- To do -
Look below for the line containing "Instruction: Select the 'M' brand size cell"; from there, print each line exactly up to and including the line containing "Task: Click the Show calculator link text", and stop.

=== Dataset entries ===

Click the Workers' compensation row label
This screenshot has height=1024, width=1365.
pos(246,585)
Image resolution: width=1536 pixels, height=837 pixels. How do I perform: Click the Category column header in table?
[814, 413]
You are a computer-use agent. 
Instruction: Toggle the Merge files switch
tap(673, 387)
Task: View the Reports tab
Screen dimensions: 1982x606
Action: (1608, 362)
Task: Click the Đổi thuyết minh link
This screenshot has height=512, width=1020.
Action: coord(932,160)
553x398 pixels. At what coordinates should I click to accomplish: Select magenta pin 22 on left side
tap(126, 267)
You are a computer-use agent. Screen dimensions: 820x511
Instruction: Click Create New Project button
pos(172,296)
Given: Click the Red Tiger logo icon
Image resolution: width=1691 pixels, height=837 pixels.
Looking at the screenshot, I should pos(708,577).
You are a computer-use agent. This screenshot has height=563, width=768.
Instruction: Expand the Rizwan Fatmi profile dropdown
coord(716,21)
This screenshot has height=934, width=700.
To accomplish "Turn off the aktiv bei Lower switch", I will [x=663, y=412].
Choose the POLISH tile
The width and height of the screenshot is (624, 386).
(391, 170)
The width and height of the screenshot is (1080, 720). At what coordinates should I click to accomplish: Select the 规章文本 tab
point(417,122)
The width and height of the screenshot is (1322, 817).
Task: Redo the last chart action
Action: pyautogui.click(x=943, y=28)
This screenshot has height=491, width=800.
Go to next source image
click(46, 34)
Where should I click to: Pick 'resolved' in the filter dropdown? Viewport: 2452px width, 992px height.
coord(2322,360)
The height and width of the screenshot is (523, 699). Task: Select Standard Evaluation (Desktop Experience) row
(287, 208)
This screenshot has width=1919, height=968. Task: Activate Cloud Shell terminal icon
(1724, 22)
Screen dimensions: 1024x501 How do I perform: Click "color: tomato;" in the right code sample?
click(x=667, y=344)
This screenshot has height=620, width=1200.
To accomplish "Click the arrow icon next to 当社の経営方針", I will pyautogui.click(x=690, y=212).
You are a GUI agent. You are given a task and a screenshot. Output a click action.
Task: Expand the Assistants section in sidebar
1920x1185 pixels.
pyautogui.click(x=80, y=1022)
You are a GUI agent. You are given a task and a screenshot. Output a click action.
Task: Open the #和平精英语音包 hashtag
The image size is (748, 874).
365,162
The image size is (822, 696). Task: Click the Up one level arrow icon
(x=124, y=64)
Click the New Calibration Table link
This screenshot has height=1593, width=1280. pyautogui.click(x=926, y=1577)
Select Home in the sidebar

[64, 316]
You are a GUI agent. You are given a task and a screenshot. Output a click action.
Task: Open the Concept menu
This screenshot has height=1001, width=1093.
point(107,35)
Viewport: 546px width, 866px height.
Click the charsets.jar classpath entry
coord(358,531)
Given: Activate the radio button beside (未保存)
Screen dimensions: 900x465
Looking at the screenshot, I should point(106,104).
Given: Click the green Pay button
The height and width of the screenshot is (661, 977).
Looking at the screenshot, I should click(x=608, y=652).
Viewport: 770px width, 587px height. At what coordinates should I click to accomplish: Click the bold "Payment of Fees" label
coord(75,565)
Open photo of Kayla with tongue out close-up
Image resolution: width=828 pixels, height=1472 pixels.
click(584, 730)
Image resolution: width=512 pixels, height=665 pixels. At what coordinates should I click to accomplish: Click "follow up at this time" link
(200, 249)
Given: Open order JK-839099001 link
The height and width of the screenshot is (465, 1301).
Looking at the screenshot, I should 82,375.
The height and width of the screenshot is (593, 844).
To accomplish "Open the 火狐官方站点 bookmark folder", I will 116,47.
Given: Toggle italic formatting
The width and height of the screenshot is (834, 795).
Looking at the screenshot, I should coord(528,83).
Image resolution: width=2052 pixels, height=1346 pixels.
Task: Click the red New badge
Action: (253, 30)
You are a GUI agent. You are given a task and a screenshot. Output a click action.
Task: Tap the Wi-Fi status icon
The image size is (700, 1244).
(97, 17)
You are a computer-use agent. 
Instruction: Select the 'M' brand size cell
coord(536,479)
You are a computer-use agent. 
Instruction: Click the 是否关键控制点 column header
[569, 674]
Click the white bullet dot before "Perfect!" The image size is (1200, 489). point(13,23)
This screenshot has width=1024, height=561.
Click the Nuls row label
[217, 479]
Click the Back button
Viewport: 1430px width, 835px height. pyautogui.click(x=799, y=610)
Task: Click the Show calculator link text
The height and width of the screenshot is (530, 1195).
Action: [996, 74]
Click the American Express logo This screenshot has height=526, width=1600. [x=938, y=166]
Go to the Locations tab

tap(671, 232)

===

- Written response -
Instruction: Select the 'M' brand size cell
coord(536,479)
You are a computer-use agent. 
Instruction: Click the 是否关键控制点 column header
[569, 674]
Click the white bullet dot before "Perfect!" The image size is (1200, 489). point(13,23)
This screenshot has width=1024, height=561.
Click the Nuls row label
[217, 479]
Click the Back button
Viewport: 1430px width, 835px height. pyautogui.click(x=799, y=610)
Task: Click the Show calculator link text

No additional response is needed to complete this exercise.